I think it is also important to mention the growing fear that the United States and Europe might slip back into recession toward the end of this year, which would put additional pressure on MCD's potential sales and margins. Additionally as the United States quickly approaches its fiscal cliff deadline additional tax implications could also play a large role in decreased margins for MCD. During Chipotle Mexican Grill's (CMG) most recent quarterly report the company mentioned that it was feeling the effects of the economic slowdown and decreases in consumer spending and confidence. The company also mentioned that current weather conditions in the country would put further pressures on overall food costs which may impact margins in the second half of 2012 and into 2013.
After hearing that kind of guidance from a company like CMG, I start to wonder what the real fair market value of MCD might be. To try and determine this I thought I would dig a little deeper into the company's fundamentals and try to assess what the real fair market value of MCD might be.
- MCD currently has a book value of $14.42/share. At the company's current price this means that MCD is trading for roughly 6X book value. That's not extremely high, but considering the current economic conditions I would prefer that metric to be lower. A book value closer to 3X - 4X would be preferred.
- The company generated $1.32/share this quarter and after adding back in the prior three quarters' numbers ($1.23, $1.33, & $1.45) the current EPS is $5.33/share. With a $5.33 EPS and the stock trading for around $88.50/share return on equity would be roughly 6.02%. This is not terrible, but there are better investments out at comparable prices that would give you a far better return on equity.
- An EPS of $5.33 gives MCD a P/E ratio of about 16.51, which to me does not scream value. I ideally like to buy companies that are trading somewhere between 10 -13 times earnings. In that case MCD would have an ideal stock price somewhere in the range of $53 - $70 per share.
- MCD currently has $2.29 billion in cash on hand with $12 billion in long-term debt.
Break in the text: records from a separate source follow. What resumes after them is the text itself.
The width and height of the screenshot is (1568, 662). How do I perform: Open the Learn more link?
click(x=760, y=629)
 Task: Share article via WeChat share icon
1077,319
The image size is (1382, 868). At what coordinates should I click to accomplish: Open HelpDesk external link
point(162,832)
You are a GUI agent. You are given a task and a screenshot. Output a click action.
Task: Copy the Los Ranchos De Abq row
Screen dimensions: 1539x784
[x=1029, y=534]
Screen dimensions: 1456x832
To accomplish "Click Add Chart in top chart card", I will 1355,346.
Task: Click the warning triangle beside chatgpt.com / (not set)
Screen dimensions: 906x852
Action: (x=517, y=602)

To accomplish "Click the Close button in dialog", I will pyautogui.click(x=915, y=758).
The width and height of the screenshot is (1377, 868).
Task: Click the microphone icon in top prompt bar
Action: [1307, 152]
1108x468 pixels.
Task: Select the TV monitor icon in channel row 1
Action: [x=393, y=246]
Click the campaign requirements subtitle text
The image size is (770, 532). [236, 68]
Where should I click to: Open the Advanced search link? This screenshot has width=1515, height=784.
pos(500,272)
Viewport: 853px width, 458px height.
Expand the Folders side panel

The cash on hand is respectable, but considering the potential economic headwinds that the company might be facing in the coming quarters I would like to see greater cash reserves on hand.
- Looking ahead to next quarter the average estimate for revenue is $7.27 billion with EPS estimates at $1.51/share. Next year's estimates are currently $27.82 billion with EPS at $5.46. This is slightly above the company's current EPS. When considering all of the previously mentioned environmental factors that could (and will) impact the pricing power of MCD I find it hard to believe that MCD will be able to meet or even exceed those expectations.
After looking through these numbers I feel that MCD fundamentally is doing okay, but not great. After seeing this recent quarter's numbers and guidance I think that the market will begin to reflect this new information in the price of MCD and the stock will trade down because of it. My overall short-term outlook on MCD may seem a bit grim, but I feel that it is important to really determine what factors will be impacting MCD pricing power and performance before I commit any capital to the stock. Unfortunately, it seems that it might be a while before the market starts seeing MCD trading for $102/share again.